Stored records

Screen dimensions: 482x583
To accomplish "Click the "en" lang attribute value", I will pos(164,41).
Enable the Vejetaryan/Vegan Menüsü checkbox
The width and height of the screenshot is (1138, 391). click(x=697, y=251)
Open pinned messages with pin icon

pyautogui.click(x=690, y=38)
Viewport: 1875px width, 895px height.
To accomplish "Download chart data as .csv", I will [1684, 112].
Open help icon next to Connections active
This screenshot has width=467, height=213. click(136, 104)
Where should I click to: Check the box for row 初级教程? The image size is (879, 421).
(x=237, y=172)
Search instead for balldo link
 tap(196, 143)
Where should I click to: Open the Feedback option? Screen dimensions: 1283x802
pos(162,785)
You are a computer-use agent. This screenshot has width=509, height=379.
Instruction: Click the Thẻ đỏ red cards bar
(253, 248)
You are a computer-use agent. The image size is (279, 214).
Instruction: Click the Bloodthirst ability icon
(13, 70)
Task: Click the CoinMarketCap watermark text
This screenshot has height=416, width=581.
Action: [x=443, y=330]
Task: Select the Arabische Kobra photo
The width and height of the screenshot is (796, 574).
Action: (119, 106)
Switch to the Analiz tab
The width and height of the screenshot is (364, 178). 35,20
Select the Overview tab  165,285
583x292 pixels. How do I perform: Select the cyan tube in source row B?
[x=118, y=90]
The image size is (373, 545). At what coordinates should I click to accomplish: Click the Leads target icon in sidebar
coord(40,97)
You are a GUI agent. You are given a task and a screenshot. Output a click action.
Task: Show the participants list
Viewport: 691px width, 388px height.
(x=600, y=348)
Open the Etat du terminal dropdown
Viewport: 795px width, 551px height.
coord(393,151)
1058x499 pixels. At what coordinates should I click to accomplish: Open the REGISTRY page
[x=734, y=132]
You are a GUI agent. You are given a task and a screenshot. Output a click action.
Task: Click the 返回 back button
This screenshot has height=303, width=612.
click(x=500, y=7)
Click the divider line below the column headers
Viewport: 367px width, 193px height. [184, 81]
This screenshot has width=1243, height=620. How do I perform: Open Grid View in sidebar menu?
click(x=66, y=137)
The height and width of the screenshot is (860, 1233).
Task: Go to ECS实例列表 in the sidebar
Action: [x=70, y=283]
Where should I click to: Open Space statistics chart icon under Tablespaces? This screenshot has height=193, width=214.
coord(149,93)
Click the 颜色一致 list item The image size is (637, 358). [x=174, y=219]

## [Work instruction]
Using the data above, output each line exactly.

## [Exercise response]
Screen dimensions: 482x583
To accomplish "Click the "en" lang attribute value", I will pos(164,41).
Enable the Vejetaryan/Vegan Menüsü checkbox
The width and height of the screenshot is (1138, 391). click(x=697, y=251)
Open pinned messages with pin icon

pyautogui.click(x=690, y=38)
Viewport: 1875px width, 895px height.
To accomplish "Download chart data as .csv", I will [1684, 112].
Open help icon next to Connections active
This screenshot has width=467, height=213. click(136, 104)
Where should I click to: Check the box for row 初级教程? The image size is (879, 421).
(x=237, y=172)
Search instead for balldo link
 tap(196, 143)
Where should I click to: Open the Feedback option? Screen dimensions: 1283x802
pos(162,785)
You are a computer-use agent. This screenshot has width=509, height=379.
Instruction: Click the Thẻ đỏ red cards bar
(253, 248)
You are a computer-use agent. The image size is (279, 214).
Instruction: Click the Bloodthirst ability icon
(13, 70)
Task: Click the CoinMarketCap watermark text
This screenshot has height=416, width=581.
Action: [x=443, y=330]
Task: Select the Arabische Kobra photo
The width and height of the screenshot is (796, 574).
Action: (119, 106)
Switch to the Analiz tab
The width and height of the screenshot is (364, 178). 35,20
Select the Overview tab  165,285
583x292 pixels. How do I perform: Select the cyan tube in source row B?
[x=118, y=90]
The image size is (373, 545). At what coordinates should I click to accomplish: Click the Leads target icon in sidebar
coord(40,97)
You are a GUI agent. You are given a task and a screenshot. Output a click action.
Task: Show the participants list
Viewport: 691px width, 388px height.
(x=600, y=348)
Open the Etat du terminal dropdown
Viewport: 795px width, 551px height.
coord(393,151)
1058x499 pixels. At what coordinates should I click to accomplish: Open the REGISTRY page
[x=734, y=132]
You are a GUI agent. You are given a task and a screenshot. Output a click action.
Task: Click the 返回 back button
This screenshot has height=303, width=612.
click(x=500, y=7)
Click the divider line below the column headers
Viewport: 367px width, 193px height. [184, 81]
This screenshot has width=1243, height=620. How do I perform: Open Grid View in sidebar menu?
click(x=66, y=137)
The height and width of the screenshot is (860, 1233).
Task: Go to ECS实例列表 in the sidebar
Action: [x=70, y=283]
Where should I click to: Open Space statistics chart icon under Tablespaces? This screenshot has height=193, width=214.
coord(149,93)
Click the 颜色一致 list item The image size is (637, 358). [x=174, y=219]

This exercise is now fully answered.